Overview of Oracle Grid Technology — OTN
“Oracle and the Grid” whitepaper
Benny Souder on Oracle Grid — Oracle Magazine

Grid computing is the on-demand sharing of computing resources with in a tightly-coupled network. For those of you who are old enough to remember data processing in the 1980s, the IBM mainframes are a primitive example of Grid computing. Mainframes have several CPUs, each independent, and the MVS/ESA operating system allocated work to the processors based on least-recently-used algorithms and customized task dispatching priorities. Of course, RAM and disk resources were available to all programs executing on the huge, monolithic server.

However, Grid computing is fundamentally different from mainframes. In the 21st century, Grid computing performs a “virtualization” of distributed computing resources and allows for the automated allocating of resources as system demand changes. Each server is independent, yet ready to participate in a variety of processing requests from many types of applications.

Grid computing also employs special software infrastructure (for Oracle, using Oracle*Streams) to monitor resource usage and allocate requests to the most appropriate resource. This enables a distributed enterprise to function as if it were a single supercomputer (refer to Figure 1).

Figure 1: Server virtualization technology.

Remember, Grid computing is all about reducing costs and ensuring acceptable performance, and infinite scalability.

The History of Grid Computing

The idea of Grid computing arose from the need to solve highly-parallel computational problems that were beyond the processing capability of any single computer. These types of scientific parallel computing problems are non-linear, and therefore ideal for splitting-out into subprograms because there is no need for each subprogram to communicate with the master program. The main program will send out a program to a remote computer in the network, where the program will execute independently from the master. Upon completion, the subprograms deliver the results back to the main program.

The Search For Extraterrestrial Intelligence (SETI) project is the best-known example of distributed grid computing. Participants register their PC with SETI, and the SETI software uses computing cycles from thousands of PCs across the globe to solve complex analytical problems.

Why Grid Computing?

Let’s take a quick look at some of the problems that led to the development of Grid technology. The trend of the 1990s was toward small, cheap, dedicated servers, and Oracle shops replace a single mainframe with hundreds of UNIX and MS-Windows servers. However, IT shops soon realized that the high expense of maintaining multiple servers plus the requirement to over-allocate hardware was eroding these savings. The problems of using dedicated servers include:

1. Expense: In large enterprise data centers, hardware resources are deliberately over-allocated to accommodate processing-load peaks.

2. Wastefulness: Because each application resides on a single server, there is significant duplication of work, and a sub-optimal utilization of RAM and CPU resources.

3. High Maintenance: In many large shops, a “shuffle” occurs when an application outgrows its server.

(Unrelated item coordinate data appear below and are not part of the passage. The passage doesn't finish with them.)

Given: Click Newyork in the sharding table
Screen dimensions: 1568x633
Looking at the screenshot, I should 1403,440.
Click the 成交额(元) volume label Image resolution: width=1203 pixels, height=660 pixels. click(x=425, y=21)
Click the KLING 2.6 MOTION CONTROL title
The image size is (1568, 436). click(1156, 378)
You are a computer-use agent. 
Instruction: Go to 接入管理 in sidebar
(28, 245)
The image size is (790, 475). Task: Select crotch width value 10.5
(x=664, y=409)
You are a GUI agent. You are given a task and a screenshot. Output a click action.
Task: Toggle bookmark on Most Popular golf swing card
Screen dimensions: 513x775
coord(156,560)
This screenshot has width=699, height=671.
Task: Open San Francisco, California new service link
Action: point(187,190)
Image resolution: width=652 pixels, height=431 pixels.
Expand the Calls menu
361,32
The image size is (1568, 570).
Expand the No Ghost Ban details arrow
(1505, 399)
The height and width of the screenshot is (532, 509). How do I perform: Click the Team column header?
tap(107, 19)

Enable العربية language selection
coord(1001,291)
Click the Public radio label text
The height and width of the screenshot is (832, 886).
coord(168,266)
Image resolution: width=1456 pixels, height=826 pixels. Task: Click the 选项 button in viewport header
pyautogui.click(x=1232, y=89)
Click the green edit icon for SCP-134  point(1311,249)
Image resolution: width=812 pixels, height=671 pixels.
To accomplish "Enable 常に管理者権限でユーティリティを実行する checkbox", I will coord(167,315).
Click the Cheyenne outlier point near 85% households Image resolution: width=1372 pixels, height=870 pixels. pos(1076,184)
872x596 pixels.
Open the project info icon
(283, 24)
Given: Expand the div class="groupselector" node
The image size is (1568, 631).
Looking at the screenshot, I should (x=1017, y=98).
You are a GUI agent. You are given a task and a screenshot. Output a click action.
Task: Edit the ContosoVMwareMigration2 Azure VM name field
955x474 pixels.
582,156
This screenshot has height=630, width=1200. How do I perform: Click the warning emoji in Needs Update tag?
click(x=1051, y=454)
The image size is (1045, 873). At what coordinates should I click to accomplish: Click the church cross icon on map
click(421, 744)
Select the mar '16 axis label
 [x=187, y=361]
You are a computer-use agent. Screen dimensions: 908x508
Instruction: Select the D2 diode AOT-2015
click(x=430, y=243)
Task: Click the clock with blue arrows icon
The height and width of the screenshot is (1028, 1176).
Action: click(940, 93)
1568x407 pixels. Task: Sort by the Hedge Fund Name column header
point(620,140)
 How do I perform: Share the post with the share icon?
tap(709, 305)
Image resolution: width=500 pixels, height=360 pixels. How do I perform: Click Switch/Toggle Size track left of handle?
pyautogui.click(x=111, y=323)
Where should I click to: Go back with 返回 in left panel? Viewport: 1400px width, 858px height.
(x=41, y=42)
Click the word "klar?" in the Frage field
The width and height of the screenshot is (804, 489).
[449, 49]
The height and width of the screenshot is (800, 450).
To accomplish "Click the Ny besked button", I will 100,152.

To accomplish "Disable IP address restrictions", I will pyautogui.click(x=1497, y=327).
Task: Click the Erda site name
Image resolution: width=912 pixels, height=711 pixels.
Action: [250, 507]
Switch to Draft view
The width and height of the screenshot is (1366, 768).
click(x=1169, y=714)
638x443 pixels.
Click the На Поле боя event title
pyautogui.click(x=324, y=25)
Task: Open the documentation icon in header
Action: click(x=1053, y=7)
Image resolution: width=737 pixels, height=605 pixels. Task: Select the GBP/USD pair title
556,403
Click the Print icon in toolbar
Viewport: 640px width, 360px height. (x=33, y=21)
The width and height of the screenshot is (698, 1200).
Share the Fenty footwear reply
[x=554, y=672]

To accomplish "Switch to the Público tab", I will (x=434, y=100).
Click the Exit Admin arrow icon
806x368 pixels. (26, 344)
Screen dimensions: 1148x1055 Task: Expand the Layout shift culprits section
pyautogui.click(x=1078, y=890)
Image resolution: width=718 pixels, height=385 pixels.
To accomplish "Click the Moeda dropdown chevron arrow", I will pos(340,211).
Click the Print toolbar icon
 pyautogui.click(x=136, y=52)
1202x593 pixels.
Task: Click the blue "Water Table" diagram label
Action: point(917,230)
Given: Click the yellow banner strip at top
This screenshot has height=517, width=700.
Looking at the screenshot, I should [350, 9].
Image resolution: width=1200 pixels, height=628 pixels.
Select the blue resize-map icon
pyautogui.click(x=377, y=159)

A new server is purchased, and the database is moved to the new server. Then the old server becomes available, and another database is migrated onto the old server. This shuffling of databases between servers is a huge headache for the administrators who are kept busy after hours moving databases to new server platforms.

In Figure 2, we see how each dedicated Oracle server must be over-allocated for RAM to meet system demand. As we know, an increase in volume requires additional PGA RAM for each connected Oracle user, and the savvy DBA will allocate RAM to the high-water mark of RAM usage.

Figure 2: Over-allocation of RAM resources.

We see the same type of over-allocation for CPU resources. To ensure acceptable response time at peak usage, the Oracle DBA will assign additional CPU resources to each server (refer to Figure 3).

Figure 3: Over-allocation of CPU resources.

The Gartner Group predicts that worldwide server blade shipments will increase to more than one million over the next three years and that server blade technology is one of the only areas within the server market that is experiencing significant growth.

All of the major hardware vendors are now offering server blade hardware, at far lower costs than traditional UNIX servers:

IBM — IBM's Grid offering uses their self-managing server initiative, called eLiza. eLiza claims to place all resource management software into a coordinated package, affording the boxes some measure of "self-healing" capability. eLiza will use Web services to request additional computing resources. The IBM blade server hardware uses their 64-bit pSeries chips.
Sun Microsystems — Sun also employed low-cost, low-power servers, using a UltraSPARC 650-MHz CPU with up to two gigabytes of RAM
Compaq — Compaq is also entering the server blade market with a low-cost blade setup that only costs $17k for a rack of 10 blade servers.
Dell — Dell’s PowerEdge 1655MC product line allows a single rack to hold 84 servers, each equipped with up to two hard drives and dual Intel Pentium III processors. The individual blade servers will start at $1,499 each and include a single 1.26 GHz Pentium III and an 18 Gig hard drive. A fully populated enclosure, which includes six servers, starts at $10,973.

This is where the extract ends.